Items from a data source:
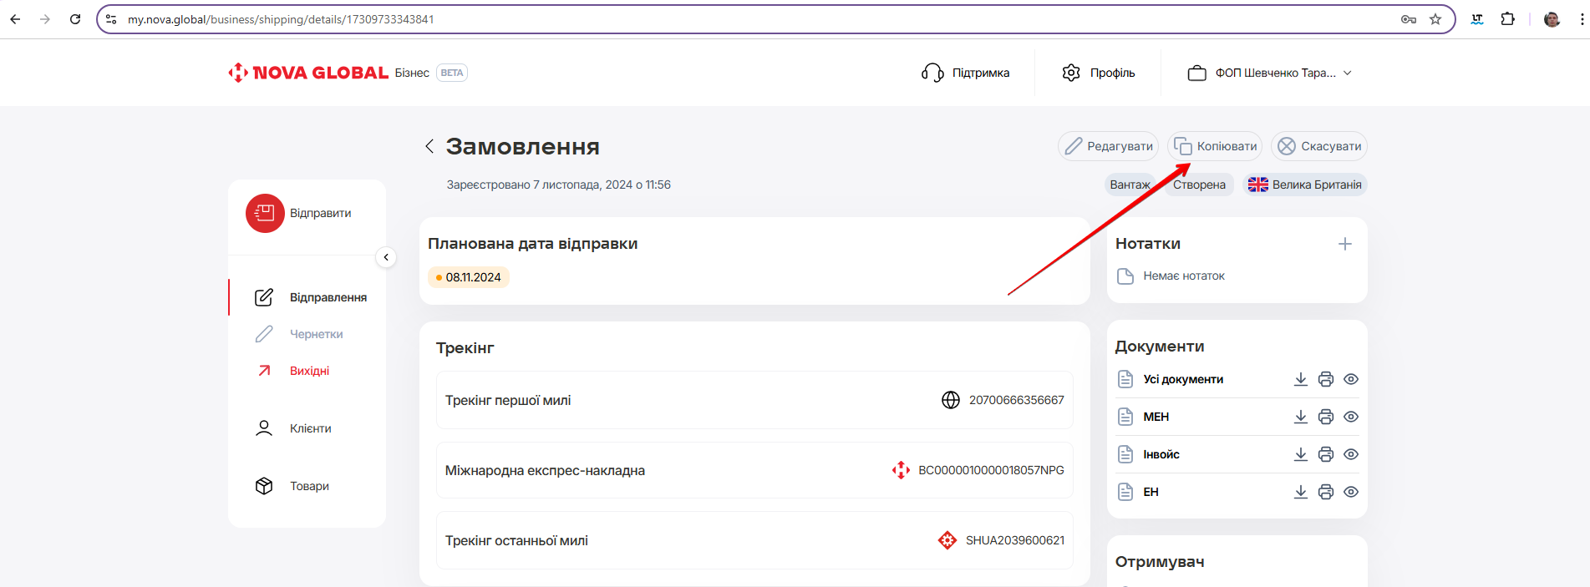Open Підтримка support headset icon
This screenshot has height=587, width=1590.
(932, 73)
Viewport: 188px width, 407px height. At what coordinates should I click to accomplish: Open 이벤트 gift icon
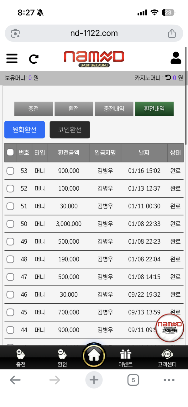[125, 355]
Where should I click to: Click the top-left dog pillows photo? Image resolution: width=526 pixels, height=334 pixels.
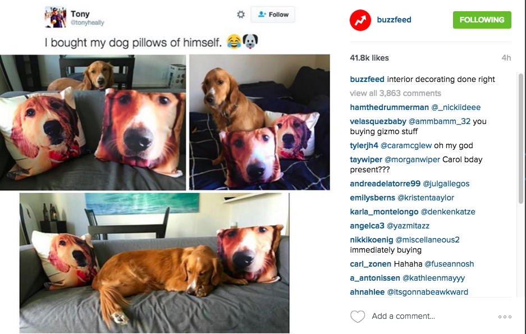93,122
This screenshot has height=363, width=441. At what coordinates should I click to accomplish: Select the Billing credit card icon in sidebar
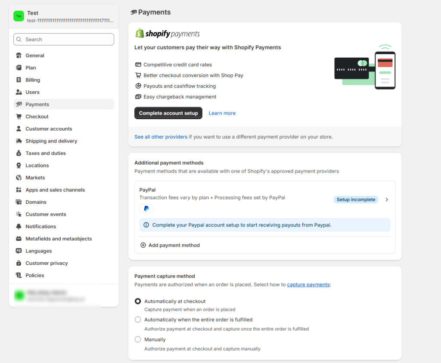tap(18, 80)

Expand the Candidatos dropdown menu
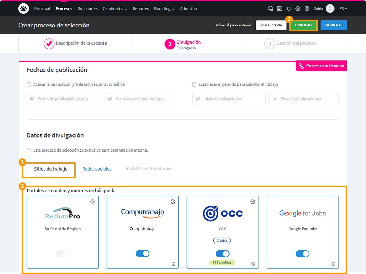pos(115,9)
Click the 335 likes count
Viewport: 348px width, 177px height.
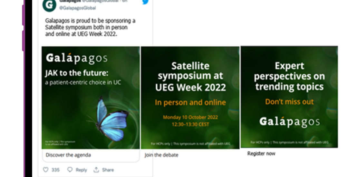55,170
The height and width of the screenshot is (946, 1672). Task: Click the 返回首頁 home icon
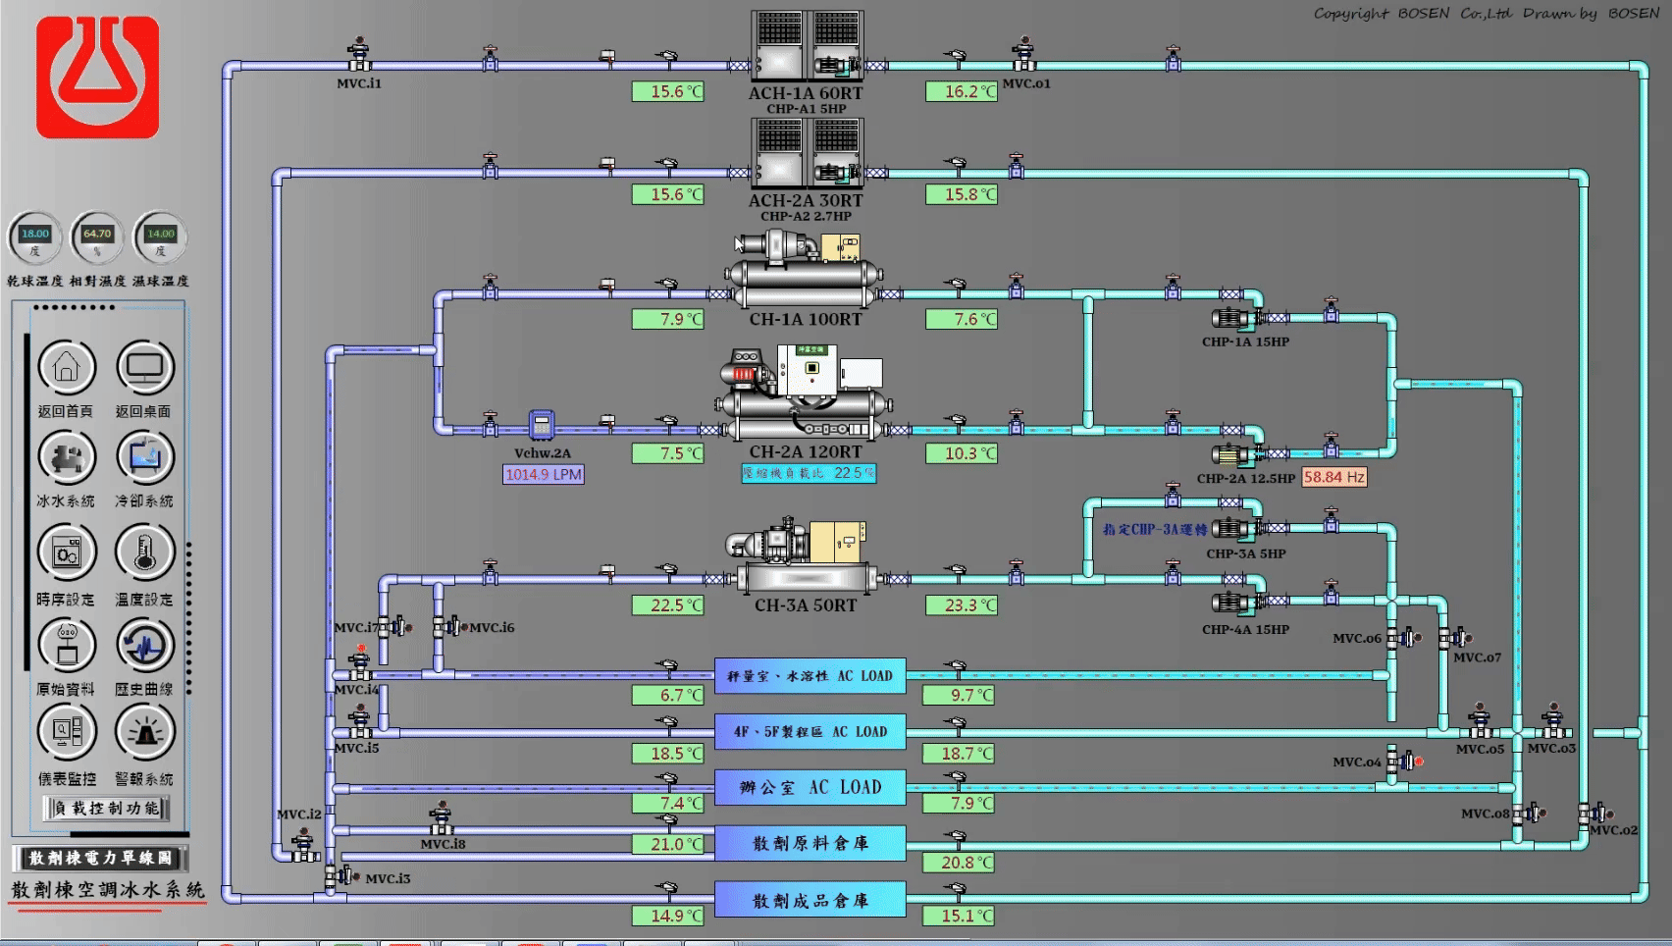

§ ACTIVITY: Print exactly the line containing "Click the 335 likes count" and every line after it through the final line above, and leave all pictures out.

§ SOLUTION:
Click the 335 likes count
Viewport: 348px width, 177px height.
55,170
The height and width of the screenshot is (946, 1672). Task: Click the 返回首頁 home icon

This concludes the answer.